Rows:
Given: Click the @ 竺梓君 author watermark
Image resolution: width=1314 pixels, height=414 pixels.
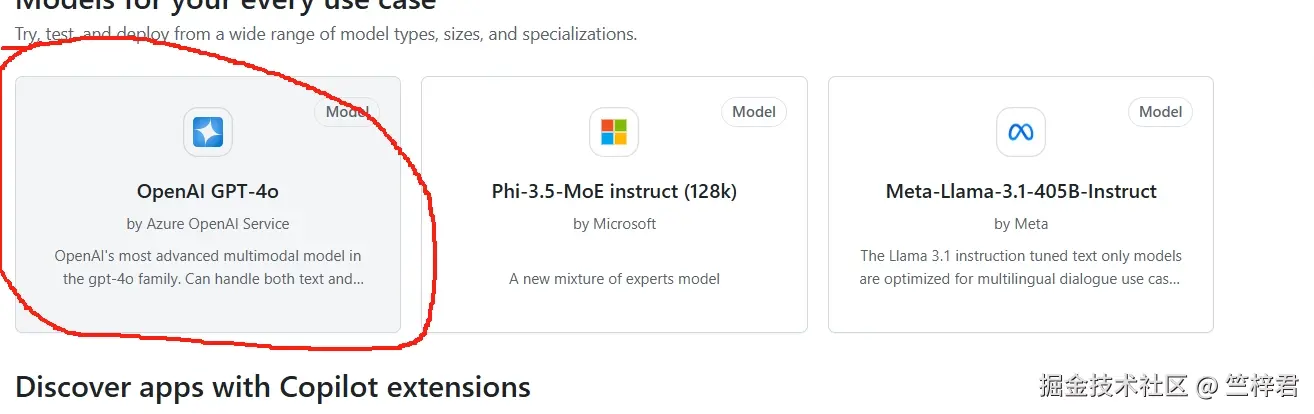Looking at the screenshot, I should 1249,385.
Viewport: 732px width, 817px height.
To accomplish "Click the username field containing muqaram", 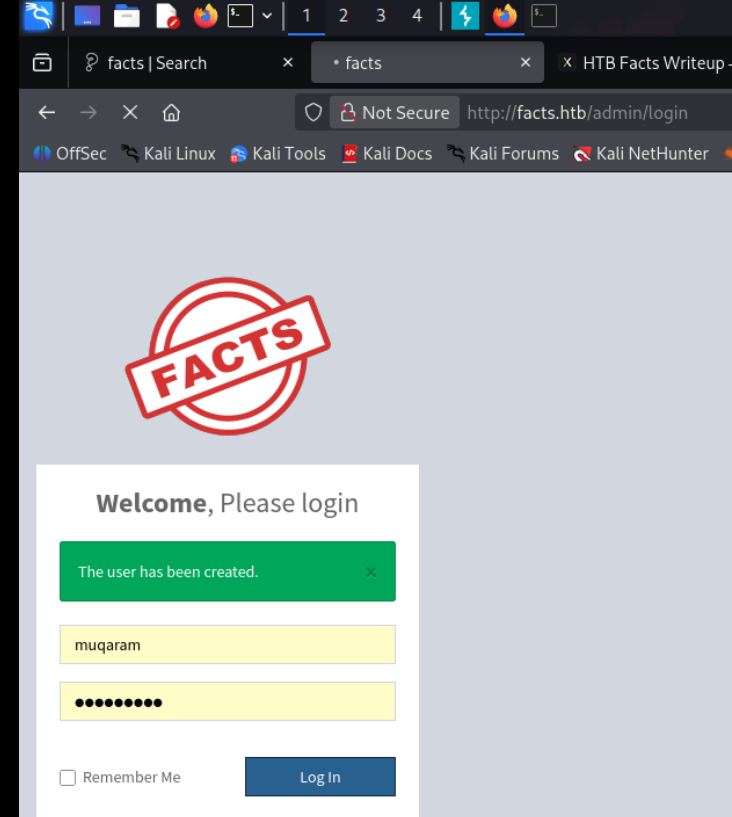I will (x=227, y=645).
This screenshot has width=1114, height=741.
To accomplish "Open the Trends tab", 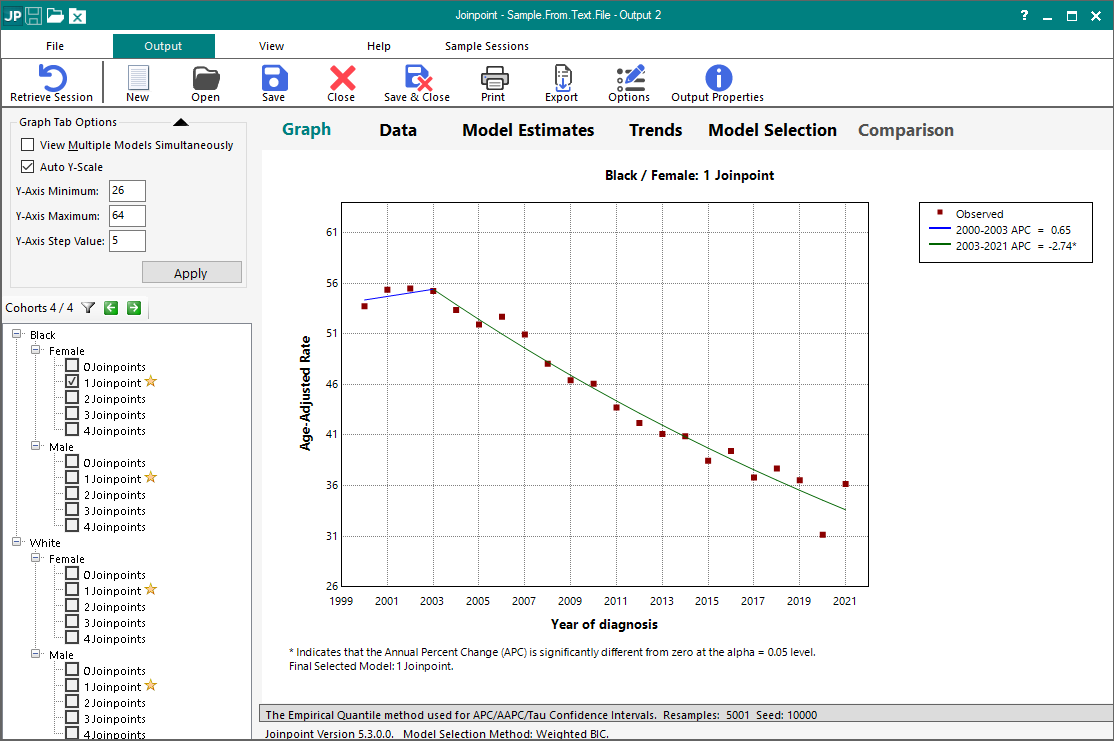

Exercise details:
Copy the items verbatim, starting at the line containing "This screenshot has width=1114, height=741." and continuing through the end of the items, both ends included. Omit the pictures from your copy.

Finished task:
This screenshot has width=1114, height=741.
To accomplish "Open the Trends tab", 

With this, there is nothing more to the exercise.